=== OBJECTIVE ===
Rewrite the portion of the listing that begins with the line containing "The image size is (1200, 675)." and runs to the end of the listing as a numbered list, leaving out any blank lines.

=== DATA LISTING ===
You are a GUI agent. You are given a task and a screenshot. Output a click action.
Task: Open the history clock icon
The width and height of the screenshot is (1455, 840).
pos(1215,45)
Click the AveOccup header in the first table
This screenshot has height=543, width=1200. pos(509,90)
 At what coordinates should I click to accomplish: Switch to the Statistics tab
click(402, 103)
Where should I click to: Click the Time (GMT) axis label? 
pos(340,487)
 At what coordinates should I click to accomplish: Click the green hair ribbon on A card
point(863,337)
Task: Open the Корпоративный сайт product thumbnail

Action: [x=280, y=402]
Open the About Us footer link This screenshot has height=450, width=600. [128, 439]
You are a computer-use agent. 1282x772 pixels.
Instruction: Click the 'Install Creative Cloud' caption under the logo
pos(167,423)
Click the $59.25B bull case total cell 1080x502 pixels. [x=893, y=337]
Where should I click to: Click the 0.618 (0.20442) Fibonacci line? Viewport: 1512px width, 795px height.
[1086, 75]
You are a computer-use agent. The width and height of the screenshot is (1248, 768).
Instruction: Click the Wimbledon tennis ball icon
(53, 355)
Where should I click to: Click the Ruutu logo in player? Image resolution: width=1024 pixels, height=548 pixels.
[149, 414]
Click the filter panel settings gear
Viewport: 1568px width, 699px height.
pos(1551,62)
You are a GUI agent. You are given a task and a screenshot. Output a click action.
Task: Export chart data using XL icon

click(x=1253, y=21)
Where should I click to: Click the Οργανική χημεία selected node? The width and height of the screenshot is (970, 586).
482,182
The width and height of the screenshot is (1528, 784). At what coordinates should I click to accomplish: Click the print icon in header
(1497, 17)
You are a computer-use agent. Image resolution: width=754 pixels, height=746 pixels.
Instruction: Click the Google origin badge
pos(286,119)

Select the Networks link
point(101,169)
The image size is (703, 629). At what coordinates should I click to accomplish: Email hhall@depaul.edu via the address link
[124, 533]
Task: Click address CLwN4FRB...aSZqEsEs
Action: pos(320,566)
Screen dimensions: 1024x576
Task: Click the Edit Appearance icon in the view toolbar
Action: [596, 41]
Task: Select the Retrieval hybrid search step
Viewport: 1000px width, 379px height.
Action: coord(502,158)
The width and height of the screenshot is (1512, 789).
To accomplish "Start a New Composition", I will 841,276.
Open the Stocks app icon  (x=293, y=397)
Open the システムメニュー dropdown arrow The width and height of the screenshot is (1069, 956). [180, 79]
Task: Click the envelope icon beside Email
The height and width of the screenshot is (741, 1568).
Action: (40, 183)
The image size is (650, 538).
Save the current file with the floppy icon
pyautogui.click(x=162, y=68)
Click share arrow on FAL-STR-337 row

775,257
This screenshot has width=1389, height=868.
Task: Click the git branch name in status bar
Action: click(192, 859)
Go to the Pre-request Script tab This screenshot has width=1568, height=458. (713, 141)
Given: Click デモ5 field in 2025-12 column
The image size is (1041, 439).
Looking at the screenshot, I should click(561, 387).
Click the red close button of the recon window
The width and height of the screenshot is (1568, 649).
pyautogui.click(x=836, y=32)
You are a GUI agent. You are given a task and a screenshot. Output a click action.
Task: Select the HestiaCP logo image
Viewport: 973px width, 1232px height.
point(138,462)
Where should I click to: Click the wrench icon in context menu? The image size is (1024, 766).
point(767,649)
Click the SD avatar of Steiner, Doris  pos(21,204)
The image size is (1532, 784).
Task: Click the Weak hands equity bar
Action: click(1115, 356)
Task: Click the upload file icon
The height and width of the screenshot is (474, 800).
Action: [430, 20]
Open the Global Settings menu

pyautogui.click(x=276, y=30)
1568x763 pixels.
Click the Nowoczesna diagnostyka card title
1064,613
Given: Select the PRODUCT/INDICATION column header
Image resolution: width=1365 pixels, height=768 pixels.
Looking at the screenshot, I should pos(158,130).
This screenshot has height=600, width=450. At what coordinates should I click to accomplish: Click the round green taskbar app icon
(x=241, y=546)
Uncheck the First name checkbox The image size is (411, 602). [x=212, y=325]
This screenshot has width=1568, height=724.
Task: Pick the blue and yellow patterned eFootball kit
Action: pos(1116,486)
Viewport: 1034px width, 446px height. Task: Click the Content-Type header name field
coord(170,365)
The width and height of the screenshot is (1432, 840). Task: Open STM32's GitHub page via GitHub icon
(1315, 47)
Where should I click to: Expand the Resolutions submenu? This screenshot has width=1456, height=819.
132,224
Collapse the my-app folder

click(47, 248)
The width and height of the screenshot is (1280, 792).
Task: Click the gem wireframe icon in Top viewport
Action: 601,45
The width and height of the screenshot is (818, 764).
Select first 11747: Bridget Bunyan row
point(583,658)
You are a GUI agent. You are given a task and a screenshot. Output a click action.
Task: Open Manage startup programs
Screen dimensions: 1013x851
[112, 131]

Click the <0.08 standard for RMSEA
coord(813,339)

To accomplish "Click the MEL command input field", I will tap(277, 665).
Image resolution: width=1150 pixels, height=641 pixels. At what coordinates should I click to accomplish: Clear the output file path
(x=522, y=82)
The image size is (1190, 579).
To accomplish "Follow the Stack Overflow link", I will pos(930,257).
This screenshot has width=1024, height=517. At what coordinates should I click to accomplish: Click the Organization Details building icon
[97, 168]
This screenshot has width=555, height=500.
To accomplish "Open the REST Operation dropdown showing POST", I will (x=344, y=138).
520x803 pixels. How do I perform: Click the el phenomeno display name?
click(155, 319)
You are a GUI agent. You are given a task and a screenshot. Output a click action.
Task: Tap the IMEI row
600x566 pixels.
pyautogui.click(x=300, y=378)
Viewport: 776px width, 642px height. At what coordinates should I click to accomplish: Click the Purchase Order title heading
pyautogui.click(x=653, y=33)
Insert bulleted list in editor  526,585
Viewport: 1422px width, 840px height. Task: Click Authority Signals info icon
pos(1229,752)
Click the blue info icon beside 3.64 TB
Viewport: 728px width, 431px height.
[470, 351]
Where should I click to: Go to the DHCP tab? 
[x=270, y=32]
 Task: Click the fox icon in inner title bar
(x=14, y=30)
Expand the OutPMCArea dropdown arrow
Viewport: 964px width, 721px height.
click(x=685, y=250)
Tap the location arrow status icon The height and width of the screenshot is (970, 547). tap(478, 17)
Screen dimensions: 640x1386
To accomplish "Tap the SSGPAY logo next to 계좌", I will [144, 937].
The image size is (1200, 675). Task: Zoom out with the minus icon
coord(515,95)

=== ANSWER IN FULL ===
1. The image size is (1200, 675). Task: Zoom out with the minus icon
2. coord(515,95)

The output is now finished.